There were those who complained about the labor conditions of those who picked grapes and sewed t-shirts. About pesticides on apples and growth hormones in milk. About generically modified corn and soy. About how governments conduct foreign policy, how they treat prisoners of war, how they collect intelligence, how they make treaties and how they make war.
How dare mere consumers, the unwashed masses, the hoi poloi have an opinion on such matters? Let those who know best determine what is in the public good.
I see open source and open standards activists in a similar way. Many consumers care not only in the direct good they receive from technology, but also in how that good was generated, whether from exploitative sweat labor, whether from environmentally invasive methods, and yes, whether by perpetuating software monopolies or damaging the ecosystem of open source and open standards.

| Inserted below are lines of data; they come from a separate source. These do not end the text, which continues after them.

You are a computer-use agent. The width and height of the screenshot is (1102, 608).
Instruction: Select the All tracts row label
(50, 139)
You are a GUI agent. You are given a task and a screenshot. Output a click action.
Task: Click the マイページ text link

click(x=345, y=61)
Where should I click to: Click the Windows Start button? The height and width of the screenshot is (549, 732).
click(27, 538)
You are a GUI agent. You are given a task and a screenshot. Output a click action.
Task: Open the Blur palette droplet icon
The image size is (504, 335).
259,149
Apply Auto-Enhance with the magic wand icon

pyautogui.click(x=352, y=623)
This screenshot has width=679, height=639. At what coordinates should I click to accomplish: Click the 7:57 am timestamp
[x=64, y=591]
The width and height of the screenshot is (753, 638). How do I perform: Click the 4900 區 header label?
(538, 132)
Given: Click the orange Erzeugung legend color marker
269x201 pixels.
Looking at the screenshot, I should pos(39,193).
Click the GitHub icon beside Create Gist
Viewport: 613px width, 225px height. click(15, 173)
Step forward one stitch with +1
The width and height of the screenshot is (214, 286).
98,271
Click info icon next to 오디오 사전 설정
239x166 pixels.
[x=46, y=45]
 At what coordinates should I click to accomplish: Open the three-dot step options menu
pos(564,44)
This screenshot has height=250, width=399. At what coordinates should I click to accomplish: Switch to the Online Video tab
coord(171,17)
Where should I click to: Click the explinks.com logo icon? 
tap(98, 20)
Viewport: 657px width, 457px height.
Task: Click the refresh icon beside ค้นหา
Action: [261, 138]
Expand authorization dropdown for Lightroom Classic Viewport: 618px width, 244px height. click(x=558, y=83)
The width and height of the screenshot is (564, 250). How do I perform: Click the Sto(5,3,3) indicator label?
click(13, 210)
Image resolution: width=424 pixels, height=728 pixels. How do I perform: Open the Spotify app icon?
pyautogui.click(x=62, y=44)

What we’re seeing is a generation arising that is no longer content to worship at the alter of technology and follow the dictates of the high priests. They are not content to be fed whatever the industry gives them. They care not only about what something is and how it is used, but also what is its impact on their bodies, the environment, on culture and society.
To those who are unprepared this may appear confusing, irrational and even scary. Why aren’t the consumers content to accept our recommendations? Why are they complaining so much? For some kinds of business, those who do not adapt, this is a threat. And to others, this is an opportunity. Some will win and some will lose. Which will you be?